We have $$f(x+1) = xf(x)$$ and $$g(x) = \ln f(x)$$. Taking logarithms: $$g(x+1) = \ln(xf(x)) = \ln x + g(x)$$, so $$g(x+1) - g(x) = \ln x$$.

Differentiating twice with respect to $$x$$: $$g''(x+1) - g''(x) = -\frac{1}{x^2}$$.
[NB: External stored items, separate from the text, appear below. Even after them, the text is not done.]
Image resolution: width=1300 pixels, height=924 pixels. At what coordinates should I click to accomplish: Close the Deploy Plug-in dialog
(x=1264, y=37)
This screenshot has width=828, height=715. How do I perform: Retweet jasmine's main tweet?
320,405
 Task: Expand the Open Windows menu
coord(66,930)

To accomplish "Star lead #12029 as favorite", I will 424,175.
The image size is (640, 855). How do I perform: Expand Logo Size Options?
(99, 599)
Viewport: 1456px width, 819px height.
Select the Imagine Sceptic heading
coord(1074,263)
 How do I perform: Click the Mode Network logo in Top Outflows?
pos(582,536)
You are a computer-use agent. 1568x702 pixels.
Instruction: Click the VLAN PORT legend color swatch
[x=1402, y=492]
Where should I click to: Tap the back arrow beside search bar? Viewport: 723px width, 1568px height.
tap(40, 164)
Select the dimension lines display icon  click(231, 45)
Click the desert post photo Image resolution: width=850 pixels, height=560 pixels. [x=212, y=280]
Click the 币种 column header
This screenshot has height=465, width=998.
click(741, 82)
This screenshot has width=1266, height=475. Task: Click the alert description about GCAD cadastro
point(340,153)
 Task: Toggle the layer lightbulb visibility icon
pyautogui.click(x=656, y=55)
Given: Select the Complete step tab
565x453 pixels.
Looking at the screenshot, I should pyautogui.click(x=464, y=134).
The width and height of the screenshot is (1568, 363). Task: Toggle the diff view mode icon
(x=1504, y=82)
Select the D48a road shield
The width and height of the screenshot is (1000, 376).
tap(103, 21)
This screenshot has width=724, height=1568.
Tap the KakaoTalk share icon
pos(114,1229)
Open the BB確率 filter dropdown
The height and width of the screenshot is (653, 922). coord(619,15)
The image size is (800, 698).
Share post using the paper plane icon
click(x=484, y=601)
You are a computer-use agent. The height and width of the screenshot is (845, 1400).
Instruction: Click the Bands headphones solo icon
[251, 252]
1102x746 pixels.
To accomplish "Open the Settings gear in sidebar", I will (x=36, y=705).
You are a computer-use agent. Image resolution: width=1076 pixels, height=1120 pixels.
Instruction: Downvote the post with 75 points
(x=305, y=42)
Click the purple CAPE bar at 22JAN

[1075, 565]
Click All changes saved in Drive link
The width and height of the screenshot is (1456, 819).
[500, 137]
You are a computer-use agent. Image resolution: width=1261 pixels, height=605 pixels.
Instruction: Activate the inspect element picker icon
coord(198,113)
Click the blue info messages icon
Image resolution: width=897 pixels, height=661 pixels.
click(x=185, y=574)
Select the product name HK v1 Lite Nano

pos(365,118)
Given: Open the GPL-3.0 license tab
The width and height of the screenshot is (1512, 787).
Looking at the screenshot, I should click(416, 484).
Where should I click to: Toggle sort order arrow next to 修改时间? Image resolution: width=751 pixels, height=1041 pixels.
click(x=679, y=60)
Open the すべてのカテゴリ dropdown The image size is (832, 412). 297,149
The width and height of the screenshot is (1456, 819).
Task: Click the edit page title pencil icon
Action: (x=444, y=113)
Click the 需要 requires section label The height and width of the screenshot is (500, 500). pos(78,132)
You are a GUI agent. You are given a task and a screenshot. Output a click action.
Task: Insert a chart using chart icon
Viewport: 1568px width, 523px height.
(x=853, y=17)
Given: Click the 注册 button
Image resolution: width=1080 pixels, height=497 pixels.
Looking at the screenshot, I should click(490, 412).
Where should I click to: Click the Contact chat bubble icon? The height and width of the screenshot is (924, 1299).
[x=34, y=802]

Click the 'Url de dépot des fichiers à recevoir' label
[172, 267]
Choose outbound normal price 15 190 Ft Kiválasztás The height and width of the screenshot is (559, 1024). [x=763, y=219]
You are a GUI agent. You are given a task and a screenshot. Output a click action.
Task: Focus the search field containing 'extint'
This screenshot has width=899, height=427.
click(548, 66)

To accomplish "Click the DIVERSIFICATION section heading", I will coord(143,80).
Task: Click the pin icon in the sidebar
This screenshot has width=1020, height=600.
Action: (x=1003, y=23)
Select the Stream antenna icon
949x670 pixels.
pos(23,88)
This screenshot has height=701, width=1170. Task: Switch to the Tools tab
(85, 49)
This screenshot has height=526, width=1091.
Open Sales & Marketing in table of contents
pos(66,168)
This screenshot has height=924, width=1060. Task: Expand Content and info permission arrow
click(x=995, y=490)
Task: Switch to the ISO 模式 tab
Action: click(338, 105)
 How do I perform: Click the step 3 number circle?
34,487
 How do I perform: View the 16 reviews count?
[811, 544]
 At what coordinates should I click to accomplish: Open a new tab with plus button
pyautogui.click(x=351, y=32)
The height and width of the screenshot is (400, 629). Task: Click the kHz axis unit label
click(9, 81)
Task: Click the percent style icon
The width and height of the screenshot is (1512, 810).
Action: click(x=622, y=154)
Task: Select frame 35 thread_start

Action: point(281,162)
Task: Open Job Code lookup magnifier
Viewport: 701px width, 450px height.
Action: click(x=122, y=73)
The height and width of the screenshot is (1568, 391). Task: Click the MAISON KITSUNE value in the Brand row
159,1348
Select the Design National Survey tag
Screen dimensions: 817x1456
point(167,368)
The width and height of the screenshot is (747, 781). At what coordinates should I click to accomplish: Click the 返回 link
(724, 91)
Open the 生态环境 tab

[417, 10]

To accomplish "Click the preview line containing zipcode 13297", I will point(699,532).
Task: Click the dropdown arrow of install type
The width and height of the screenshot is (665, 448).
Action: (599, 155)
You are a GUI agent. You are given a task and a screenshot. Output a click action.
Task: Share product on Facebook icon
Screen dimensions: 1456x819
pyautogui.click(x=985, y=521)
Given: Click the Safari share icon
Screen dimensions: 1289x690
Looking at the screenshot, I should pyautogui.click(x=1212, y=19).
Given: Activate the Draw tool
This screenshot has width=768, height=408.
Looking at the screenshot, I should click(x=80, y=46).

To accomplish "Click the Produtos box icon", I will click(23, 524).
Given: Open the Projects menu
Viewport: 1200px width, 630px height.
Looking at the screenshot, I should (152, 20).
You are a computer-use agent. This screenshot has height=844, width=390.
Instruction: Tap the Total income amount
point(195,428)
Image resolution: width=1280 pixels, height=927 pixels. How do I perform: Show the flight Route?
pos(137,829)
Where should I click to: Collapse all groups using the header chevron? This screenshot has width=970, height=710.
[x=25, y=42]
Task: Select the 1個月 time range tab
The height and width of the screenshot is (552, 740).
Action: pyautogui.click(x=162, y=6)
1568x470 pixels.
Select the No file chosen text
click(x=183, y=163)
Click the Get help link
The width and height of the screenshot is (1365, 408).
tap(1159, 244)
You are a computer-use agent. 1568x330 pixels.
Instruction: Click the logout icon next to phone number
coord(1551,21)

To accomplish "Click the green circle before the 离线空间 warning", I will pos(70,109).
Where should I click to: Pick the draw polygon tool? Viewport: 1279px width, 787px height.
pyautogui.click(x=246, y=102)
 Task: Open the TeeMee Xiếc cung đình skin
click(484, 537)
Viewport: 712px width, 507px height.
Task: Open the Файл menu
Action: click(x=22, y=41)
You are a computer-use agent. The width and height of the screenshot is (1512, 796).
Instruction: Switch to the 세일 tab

Now we compute $$g''(5) - g''(1)$$ by telescoping:

$$g''(2) - g''(1) = -\frac{1}{1^2} = -1$$

$$g''(3) - g''(2) = -\frac{1}{2^2} = -\frac{1}{4}$$

$$g''(4) - g''(3) = -\frac{1}{3^2} = -\frac{1}{9}$$

$$g''(5) - g''(4) = -\frac{1}{4^2} = -\frac{1}{16}$$

Adding all these: $$g''(5) - g''(1) = -1 - \frac{1}{4} - \frac{1}{9} - \frac{1}{16} = -\frac{144 + 36 + 16 + 9}{144} = -\frac{205}{144}$$.

Therefore, $$|g''(5) - g''(1)| = \frac{205}{144}$$.